As a historian Snorri will always hold high rank. The Heimskringla, the Story of the Kings of Norway, is a faithful picture of the times, impartial, straightforward,—it is the story and not the historian that the reader has before him when he opens these pages. Only once in that long history is there any comment by the author. There is none of the so called “philosophy of history” which has fogged so many historical pages that have been written in modern days. Writers may well take a lesson from Snorri, who “let facts deliver the verdict, keeping his own judgment to himself.” Here in the dale of Reykholt, beside his steaming springs and with his flocks and herds about him, Snorri writes of the great kings of Norway, of their wars and their wanderings, their labors for Christianity and the uplifting of their subjects.
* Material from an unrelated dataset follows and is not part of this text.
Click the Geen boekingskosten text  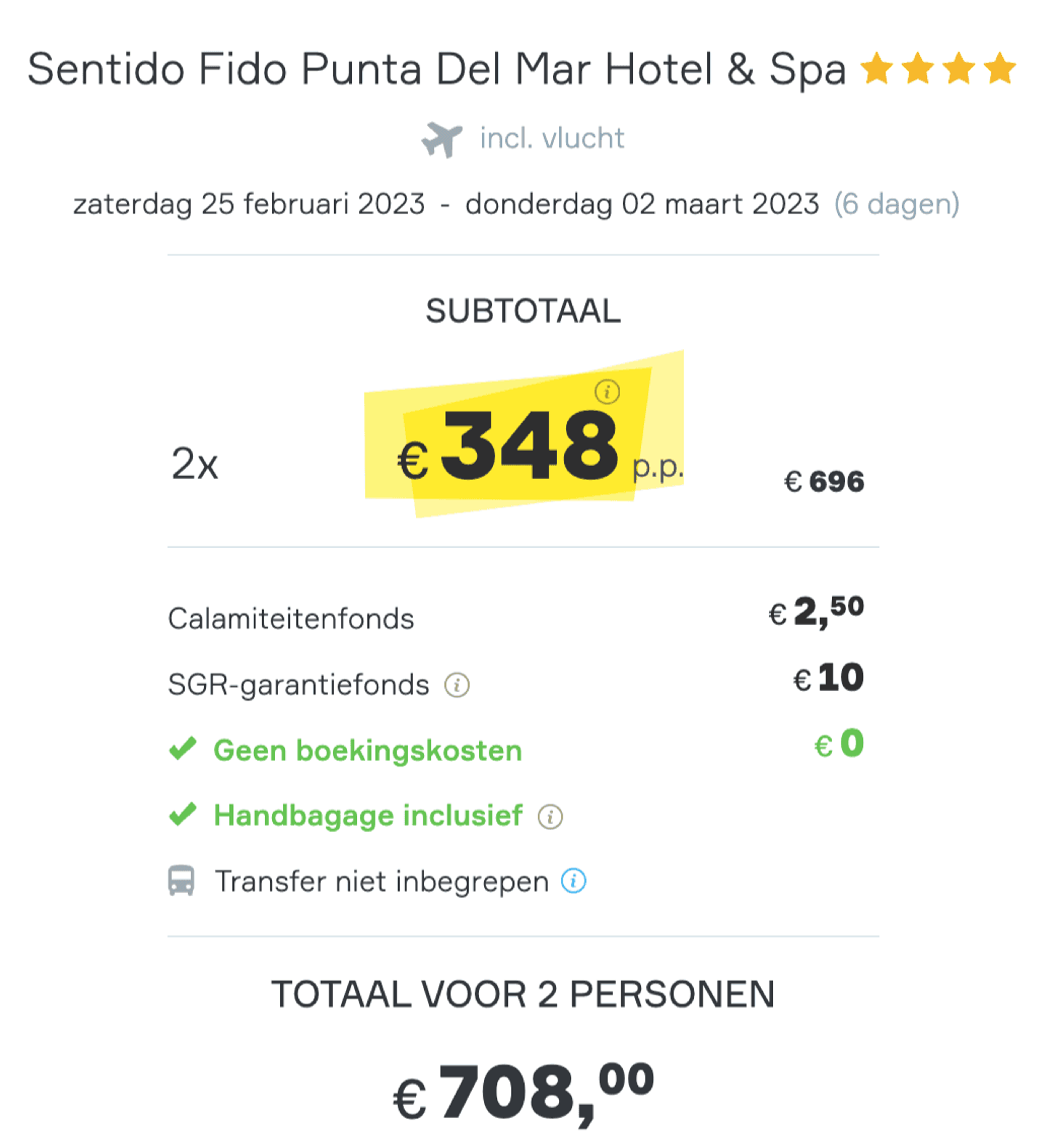click(x=368, y=750)
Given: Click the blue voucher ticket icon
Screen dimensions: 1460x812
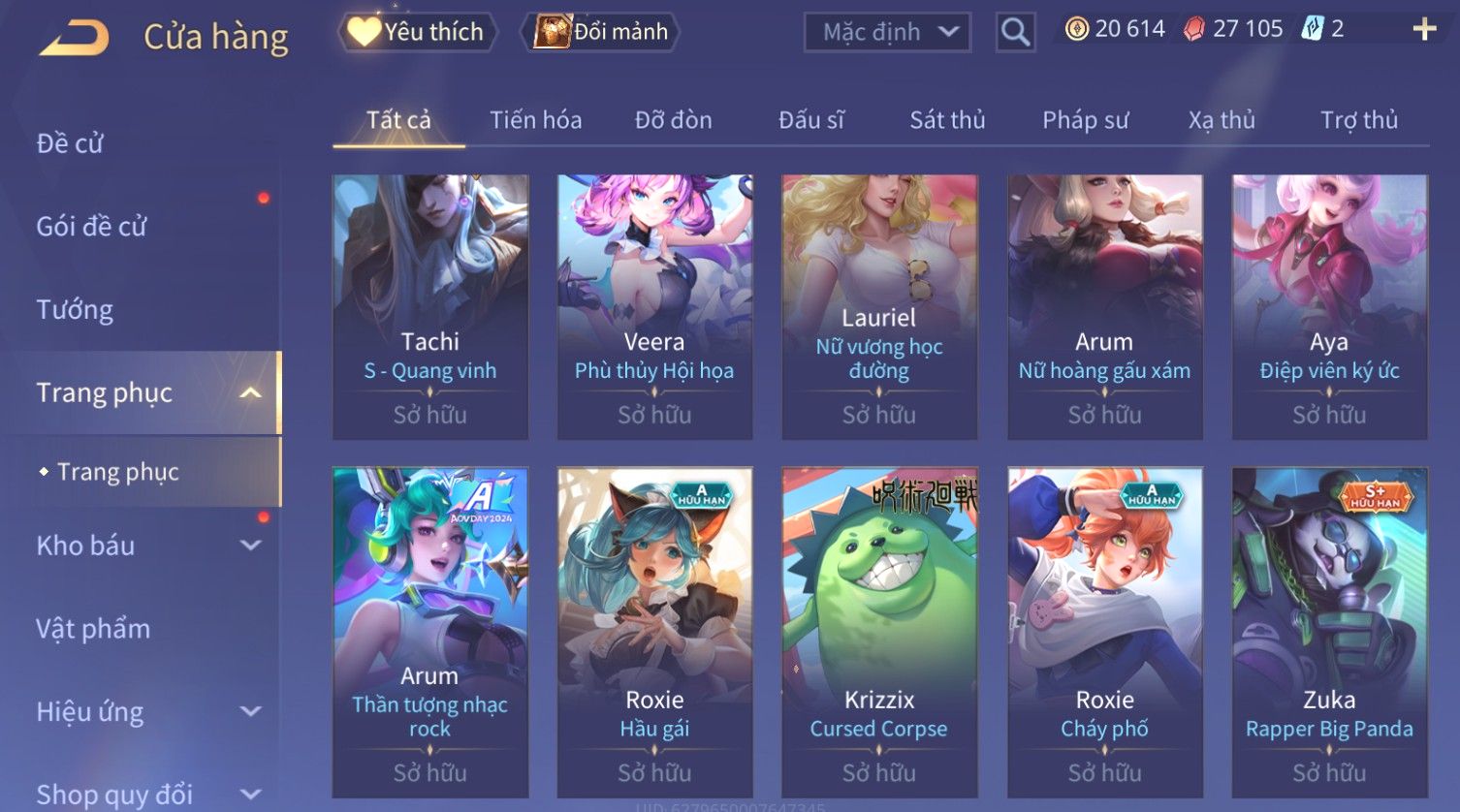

He bears us away to Scotland and to England and often to Ireland, we learn of the correspondence with the Emperor Frederick and King Louis of France, we learn of James of Aragon, of William the Conqueror and Alphonse of Castile,—he takes us to far away Algeria, to Tunis and to Greece, to Venice and Constantinople and to holy Jerusalem. In 1300 he was described as “a man to our knowledge most wise and fair-minded.”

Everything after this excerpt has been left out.